Ein Bruder des Zuger Holzengels

Über den schlanken Himmelsboten des Künstlers Andreas Hofer in Zug wurde oft berichtet. Ein beeindruckender «Artgenosse» begegnet einem auch an einer Strasse im Bündnerland.
04.03.2015 | 00:00

Die meisten Zuger erinnern sich an den schlanken Riesenengel aus Holz. Hergestellt vom Davoser Künstler Andreas Hofer, wurde die über 10 Meter hohe Skulptur mit nur einem Flügel am Rücken auf Initiative des reformierten Pfarrers Jürg Rother Ende November 2010 in Unterägeri aufgestellt. Ab Januar 2011 ist sie im Rahmen des Projekts «Engel am Weg» der Reformierten Kirche durch den Kanton Zug getingelt, war an mehreren Orten stationiert. Sogar auf dem höchsten Zuger Geländepunkt, dem Wildspitz. Seinen zumindest vorläufig endgültigen Platz hat der Holzengel beim neuen reformierten Kirchenzentrum Zug gefunden. Dort schaut er erhaben über die Chamerstrasse hinweg auf den See hinaus.

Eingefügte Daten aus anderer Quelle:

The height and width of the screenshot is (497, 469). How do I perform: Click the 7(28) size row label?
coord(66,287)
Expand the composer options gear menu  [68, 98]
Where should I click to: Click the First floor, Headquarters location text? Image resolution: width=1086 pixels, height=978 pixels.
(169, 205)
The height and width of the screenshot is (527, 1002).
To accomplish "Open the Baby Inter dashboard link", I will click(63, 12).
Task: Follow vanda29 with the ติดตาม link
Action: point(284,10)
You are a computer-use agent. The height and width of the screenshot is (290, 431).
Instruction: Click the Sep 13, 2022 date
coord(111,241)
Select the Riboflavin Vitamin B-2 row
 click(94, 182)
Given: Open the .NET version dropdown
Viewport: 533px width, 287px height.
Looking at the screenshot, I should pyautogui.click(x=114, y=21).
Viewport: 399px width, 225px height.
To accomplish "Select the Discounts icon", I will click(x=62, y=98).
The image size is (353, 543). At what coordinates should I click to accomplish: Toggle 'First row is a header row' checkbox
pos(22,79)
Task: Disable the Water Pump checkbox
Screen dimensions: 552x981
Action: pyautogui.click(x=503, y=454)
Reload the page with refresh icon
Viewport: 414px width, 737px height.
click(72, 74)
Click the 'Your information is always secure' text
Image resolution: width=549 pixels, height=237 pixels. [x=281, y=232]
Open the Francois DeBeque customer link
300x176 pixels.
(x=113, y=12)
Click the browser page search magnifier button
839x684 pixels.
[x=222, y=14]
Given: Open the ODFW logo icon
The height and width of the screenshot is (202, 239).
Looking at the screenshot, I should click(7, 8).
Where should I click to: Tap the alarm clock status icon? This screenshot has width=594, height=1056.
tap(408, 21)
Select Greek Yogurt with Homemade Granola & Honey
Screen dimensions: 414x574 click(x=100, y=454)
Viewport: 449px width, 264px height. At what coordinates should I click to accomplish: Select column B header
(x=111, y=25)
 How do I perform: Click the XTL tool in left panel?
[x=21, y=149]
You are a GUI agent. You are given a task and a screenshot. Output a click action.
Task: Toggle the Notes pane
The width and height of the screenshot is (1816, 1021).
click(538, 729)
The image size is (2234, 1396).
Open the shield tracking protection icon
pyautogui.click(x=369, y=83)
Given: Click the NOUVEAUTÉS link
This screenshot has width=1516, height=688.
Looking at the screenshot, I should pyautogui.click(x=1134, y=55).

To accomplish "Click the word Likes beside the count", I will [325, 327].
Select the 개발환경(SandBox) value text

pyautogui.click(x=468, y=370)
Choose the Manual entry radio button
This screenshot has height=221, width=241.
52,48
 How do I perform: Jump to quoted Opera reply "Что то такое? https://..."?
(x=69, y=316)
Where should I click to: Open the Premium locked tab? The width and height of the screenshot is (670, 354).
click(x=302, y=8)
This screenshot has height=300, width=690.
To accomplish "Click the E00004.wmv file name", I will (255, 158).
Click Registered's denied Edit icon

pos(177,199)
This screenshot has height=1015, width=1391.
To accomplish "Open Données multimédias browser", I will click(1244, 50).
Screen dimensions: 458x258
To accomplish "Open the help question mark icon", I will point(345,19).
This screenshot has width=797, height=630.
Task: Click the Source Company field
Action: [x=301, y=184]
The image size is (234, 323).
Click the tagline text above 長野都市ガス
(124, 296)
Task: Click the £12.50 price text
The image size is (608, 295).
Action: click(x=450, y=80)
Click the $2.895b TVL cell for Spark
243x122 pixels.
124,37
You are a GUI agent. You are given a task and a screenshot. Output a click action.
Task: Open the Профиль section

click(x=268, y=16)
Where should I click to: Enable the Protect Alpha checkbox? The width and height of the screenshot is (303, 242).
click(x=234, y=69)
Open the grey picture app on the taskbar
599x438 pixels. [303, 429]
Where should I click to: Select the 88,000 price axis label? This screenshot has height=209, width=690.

Andreas Hofers Engel stehen an mehreren öffentlichen Orten in der Schweiz. Mindestens einer davon dürfte dem einen oder anderen Zuger schon aufgefallen sein auf dem Weg ins Engadin und ihn an den Zuger Engel erinnert haben, von dem in den vergangenen vier Jahren so oft in unserer Zeitung berichtet worden ist. Am Dorfeingang von Tiefencastel nämlich, von Thusis herkommend, steht der Hofer-Engel auf unserem Bild. Genau gesagt bei der Kreuzung, wo die Strasse von der Lenzerheide her in die Julierstrasse mündet. Wie sein Zuger Kollege schaut auch er stoisch über die viel befahrene Autoroute hinweg – hier auf den gegenüberliegenden Berghang. Im Gegensatz zum Zuger Exemplar ist dieser Engel etwas weniger hoch und am Stamm nicht naturbelassen, sondern entrindet und quadratisch zurechtgesägt.

«Der Schutzengel», so ist da zu lesen, «ist das Geländer auf dem Weg jedes Menschen, besonders in der heutigen Zeit, wo wir von allen Seiten überflutet werden von Informationen, welche uns oft vergessen lassen, dass es immer Hoffnung und Licht geben wird der Schutz, um nicht aufzugeben.» Diese Botschaft Hofers hat Gültigkeit für jeden seiner hölzernen Schutzengel. Wer immer auf der Chamerstrasse fährt/geht – oder eben bei Tiefencastel vorbeikommt –, soll getrost einen Blick auf das hohe schlanke Himmelswesen werfen und der Worte gedenken. Schaden wirds nicht.

Andreas Fässler

Hinweis

Mit «Hingeschaut!» gehen wir wöchentlich mehr oder weniger auffälligen Details mit kulturellem Hintergrund im Kanton Zug nach.